The Tiling Algorithm for the 6dF Galaxy Survey

Abstract

The Six Degree Field Galaxy Survey (6dFGS) is a spectroscopic survey of the southern sky, which aims to provide positions and velocities of galaxies in the nearby Universe. We present here the adaptive tiling algorithm developed to place 6dFGS fields on the sky, and allocate targets to those fields. Optimal solutions to survey field placement are generally extremely difficult to find, especially in this era of large-scale galaxy surveys, as the space of available solutions is vast (2N dimensional) and false optimal solutions abound. The 6dFGS algorithm utilises the Metropolis (simulated annealing) method to overcome this problem. By design the algorithm gives uniform completeness independent of local density, so as to result in a highly complete and uniform observed sample.

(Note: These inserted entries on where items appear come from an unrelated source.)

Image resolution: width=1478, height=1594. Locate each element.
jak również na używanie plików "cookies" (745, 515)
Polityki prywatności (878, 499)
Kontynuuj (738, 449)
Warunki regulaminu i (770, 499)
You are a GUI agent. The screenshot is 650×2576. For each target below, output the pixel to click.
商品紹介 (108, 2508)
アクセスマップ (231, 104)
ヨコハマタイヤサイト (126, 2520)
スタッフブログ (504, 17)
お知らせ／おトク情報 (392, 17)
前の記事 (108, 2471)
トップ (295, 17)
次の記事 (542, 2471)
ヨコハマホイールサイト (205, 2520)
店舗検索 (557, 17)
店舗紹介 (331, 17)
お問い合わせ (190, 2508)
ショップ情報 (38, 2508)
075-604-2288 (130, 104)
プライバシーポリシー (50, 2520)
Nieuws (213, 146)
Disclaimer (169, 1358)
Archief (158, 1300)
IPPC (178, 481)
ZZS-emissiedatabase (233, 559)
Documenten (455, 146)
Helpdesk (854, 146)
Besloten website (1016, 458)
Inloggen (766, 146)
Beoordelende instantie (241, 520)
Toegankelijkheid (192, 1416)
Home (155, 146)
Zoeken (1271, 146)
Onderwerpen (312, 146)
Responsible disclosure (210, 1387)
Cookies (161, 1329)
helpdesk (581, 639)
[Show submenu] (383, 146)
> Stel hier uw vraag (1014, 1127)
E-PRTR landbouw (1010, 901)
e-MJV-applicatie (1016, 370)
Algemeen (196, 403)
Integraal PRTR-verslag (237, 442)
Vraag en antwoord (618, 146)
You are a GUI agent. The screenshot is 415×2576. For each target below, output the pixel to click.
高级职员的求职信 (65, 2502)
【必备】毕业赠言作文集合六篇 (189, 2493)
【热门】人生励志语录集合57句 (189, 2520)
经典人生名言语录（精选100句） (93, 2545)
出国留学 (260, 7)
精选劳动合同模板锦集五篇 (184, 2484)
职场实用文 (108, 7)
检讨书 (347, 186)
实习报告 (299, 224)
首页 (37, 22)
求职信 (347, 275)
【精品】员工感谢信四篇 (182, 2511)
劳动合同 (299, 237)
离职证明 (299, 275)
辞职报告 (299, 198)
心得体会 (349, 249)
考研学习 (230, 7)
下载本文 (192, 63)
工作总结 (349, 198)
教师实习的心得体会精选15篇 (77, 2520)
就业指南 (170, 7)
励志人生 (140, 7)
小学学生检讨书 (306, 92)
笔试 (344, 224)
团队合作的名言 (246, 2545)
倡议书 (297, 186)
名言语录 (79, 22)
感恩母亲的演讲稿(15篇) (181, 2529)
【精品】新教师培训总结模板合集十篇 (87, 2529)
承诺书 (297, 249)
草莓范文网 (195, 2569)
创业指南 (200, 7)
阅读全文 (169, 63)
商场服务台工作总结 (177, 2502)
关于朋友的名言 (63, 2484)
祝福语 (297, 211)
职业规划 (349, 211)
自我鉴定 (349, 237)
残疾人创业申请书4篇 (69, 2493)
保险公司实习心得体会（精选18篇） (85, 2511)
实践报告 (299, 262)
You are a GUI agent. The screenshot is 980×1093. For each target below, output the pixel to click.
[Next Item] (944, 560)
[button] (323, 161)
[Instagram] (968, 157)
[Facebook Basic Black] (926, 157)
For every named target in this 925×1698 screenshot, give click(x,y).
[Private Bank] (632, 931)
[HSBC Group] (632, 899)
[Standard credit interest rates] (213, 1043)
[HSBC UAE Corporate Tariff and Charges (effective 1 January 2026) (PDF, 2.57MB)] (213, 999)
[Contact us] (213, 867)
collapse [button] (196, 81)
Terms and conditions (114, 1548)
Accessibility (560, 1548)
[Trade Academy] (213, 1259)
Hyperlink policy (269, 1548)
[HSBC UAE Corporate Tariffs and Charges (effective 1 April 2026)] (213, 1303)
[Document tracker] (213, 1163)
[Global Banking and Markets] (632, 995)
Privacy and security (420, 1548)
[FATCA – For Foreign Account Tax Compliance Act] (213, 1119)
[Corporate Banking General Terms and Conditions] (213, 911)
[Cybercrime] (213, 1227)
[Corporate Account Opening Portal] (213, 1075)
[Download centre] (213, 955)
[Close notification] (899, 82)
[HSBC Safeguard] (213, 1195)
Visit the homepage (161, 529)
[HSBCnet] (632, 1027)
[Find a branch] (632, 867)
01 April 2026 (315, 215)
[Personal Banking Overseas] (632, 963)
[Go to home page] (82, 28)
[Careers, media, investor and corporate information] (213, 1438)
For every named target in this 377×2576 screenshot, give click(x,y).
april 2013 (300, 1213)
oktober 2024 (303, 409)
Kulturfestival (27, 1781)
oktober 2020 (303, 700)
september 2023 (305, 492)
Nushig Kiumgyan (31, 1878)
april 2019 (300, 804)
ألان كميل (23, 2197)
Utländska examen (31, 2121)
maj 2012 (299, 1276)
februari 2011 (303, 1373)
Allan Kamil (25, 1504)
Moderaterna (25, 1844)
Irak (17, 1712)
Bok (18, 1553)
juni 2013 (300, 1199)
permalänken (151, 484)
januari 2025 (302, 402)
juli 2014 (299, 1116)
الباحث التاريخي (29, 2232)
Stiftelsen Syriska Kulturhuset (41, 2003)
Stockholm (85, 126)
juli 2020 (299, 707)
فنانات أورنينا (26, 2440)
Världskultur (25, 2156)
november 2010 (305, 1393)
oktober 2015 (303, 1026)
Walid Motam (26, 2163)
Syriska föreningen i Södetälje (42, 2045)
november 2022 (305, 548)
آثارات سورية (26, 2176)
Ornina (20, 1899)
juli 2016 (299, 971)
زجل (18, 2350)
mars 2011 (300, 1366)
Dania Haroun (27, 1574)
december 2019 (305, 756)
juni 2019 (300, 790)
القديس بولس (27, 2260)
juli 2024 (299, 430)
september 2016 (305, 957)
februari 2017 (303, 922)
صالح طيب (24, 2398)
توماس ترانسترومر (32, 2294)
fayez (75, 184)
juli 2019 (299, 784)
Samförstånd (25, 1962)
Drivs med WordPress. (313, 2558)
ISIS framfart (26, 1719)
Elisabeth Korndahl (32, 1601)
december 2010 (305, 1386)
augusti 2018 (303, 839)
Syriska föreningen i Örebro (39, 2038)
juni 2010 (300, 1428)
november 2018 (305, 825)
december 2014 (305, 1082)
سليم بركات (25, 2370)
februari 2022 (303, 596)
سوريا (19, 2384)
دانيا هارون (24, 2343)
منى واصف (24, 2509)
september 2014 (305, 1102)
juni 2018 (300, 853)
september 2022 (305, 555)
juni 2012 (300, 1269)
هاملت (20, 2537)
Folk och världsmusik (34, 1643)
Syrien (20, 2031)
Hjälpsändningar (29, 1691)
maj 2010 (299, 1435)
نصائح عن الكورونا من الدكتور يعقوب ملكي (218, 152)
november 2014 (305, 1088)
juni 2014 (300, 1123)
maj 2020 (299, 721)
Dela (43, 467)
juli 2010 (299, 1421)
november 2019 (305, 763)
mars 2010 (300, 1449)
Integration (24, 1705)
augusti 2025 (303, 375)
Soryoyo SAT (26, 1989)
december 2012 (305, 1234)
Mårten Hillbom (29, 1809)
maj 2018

The adaptive tiling achieves a sampling rate of approximately 95%, a variation in the sampling uniformity of less than 5%, and an efficiency in terms of used fibres per field of greater than 90%. We have tested whether the tiling algorithm systematically biases the large-scale structure in the survey by studying the two-point correlation function of mock 6dF volumes. Our analysis shows that the constraints on fibre proximity with 6dF lead to under-estimating galaxy clustering on small scales (< 1 Mpc) by up to ~20%, but that the tiling introduces no significant sampling bias at larger scales.